§ Work to be completed
Scan the entries below and return each line that contains "agent".

§ Extracted information
- - -

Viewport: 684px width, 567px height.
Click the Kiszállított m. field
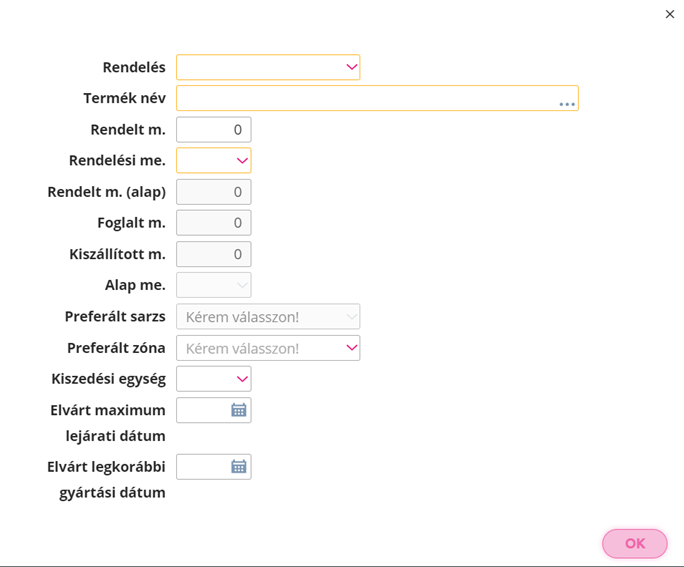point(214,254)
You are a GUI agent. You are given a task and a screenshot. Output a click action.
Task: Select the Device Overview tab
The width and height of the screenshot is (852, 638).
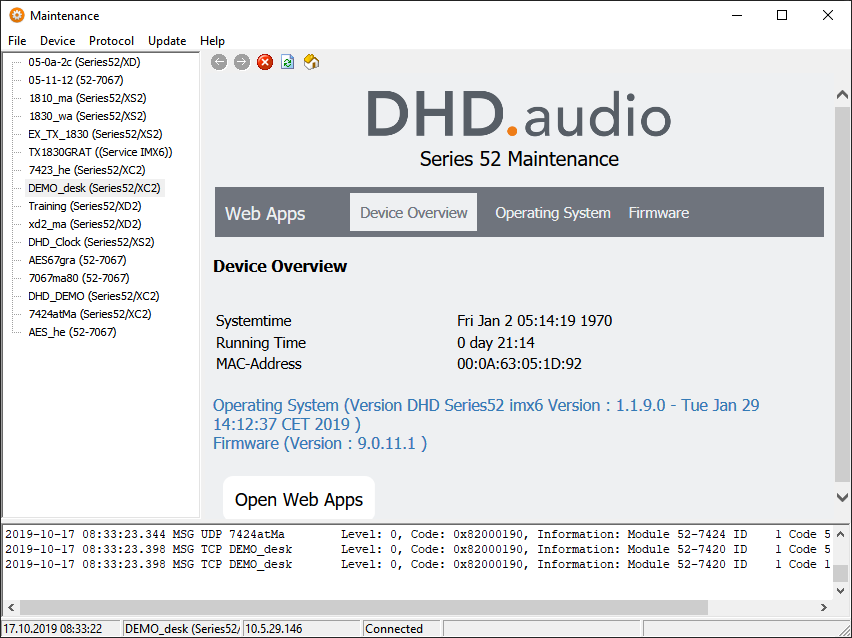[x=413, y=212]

- - -

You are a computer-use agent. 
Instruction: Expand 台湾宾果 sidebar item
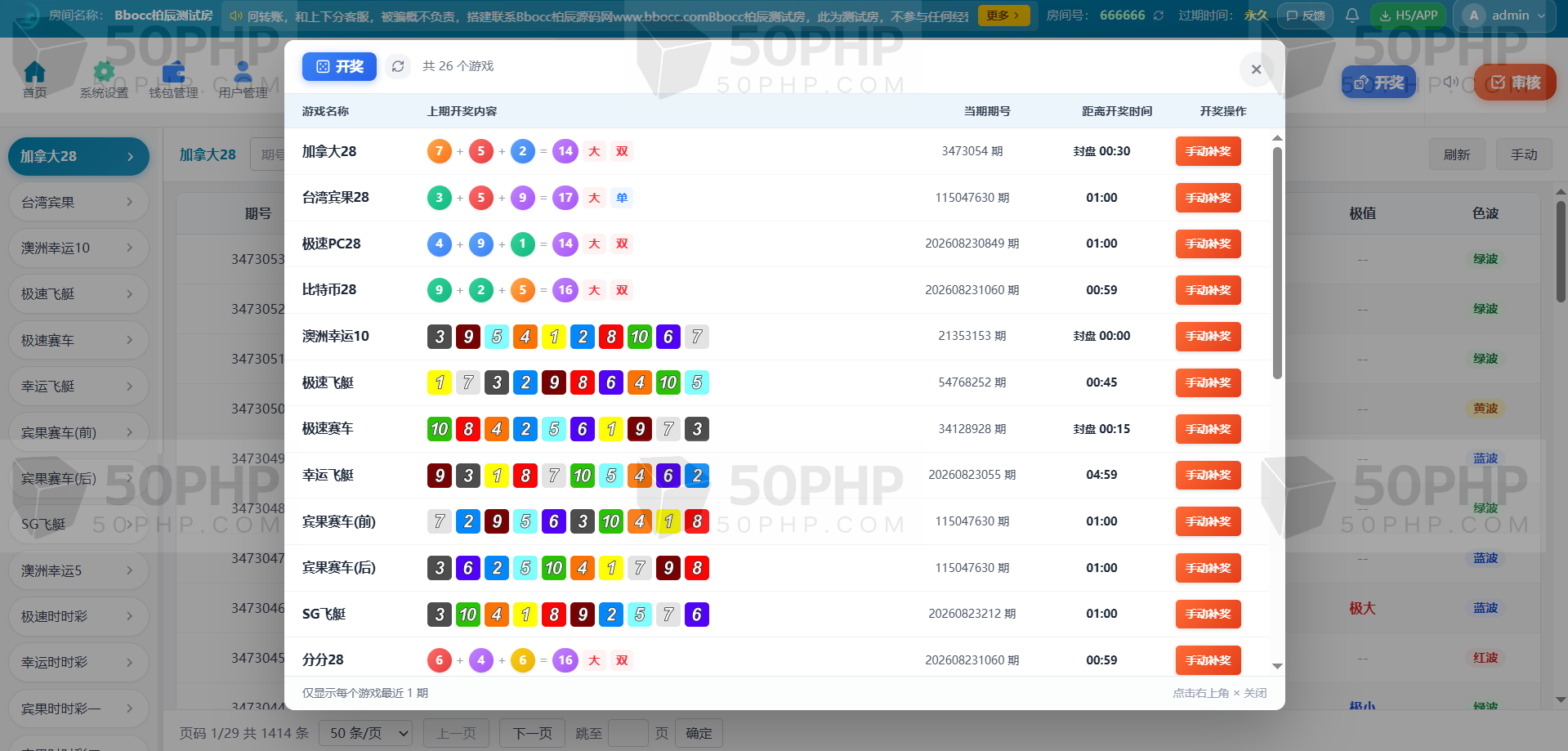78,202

- - -

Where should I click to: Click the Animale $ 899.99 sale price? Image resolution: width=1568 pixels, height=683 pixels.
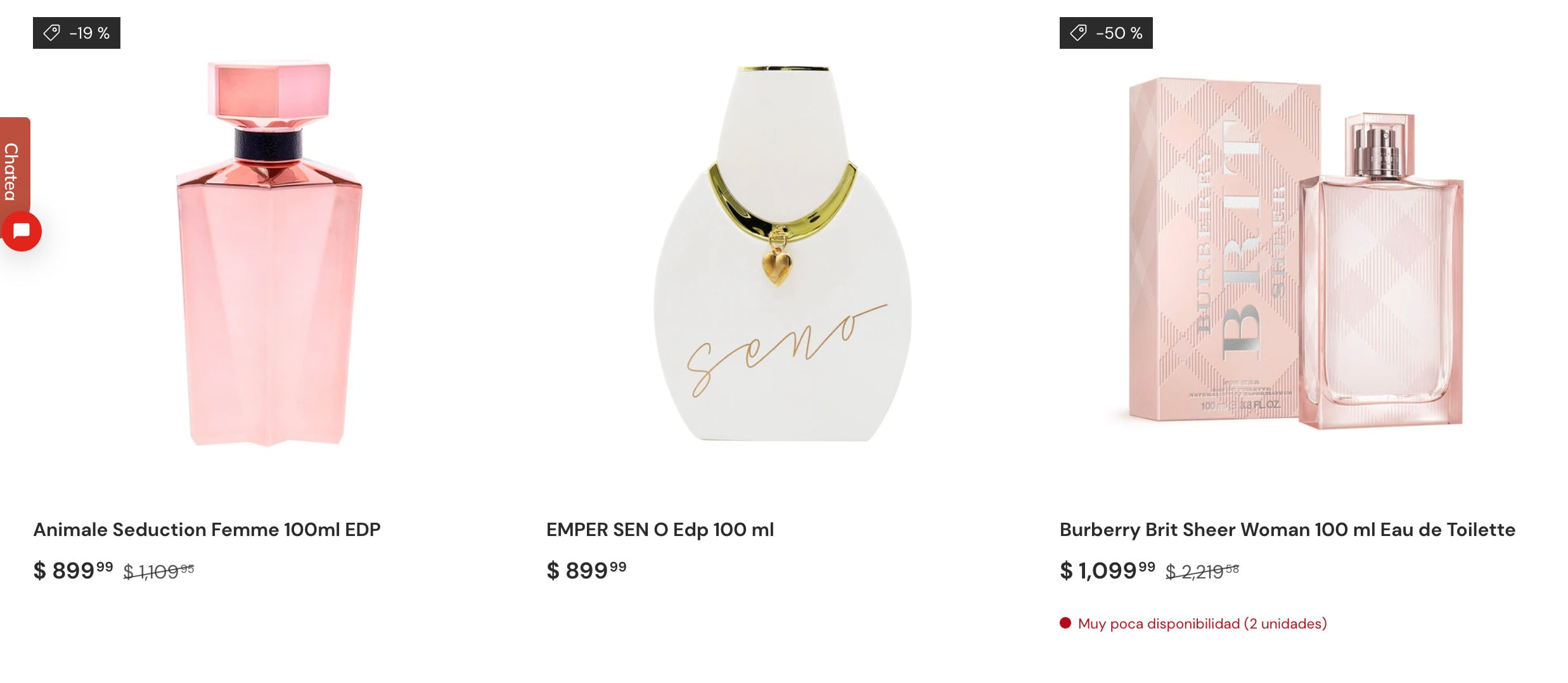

- - -

§ Solution to the problem
You are a GUI agent. You are given a task and a screenshot. Output a click action.
You are a computer-use agent. 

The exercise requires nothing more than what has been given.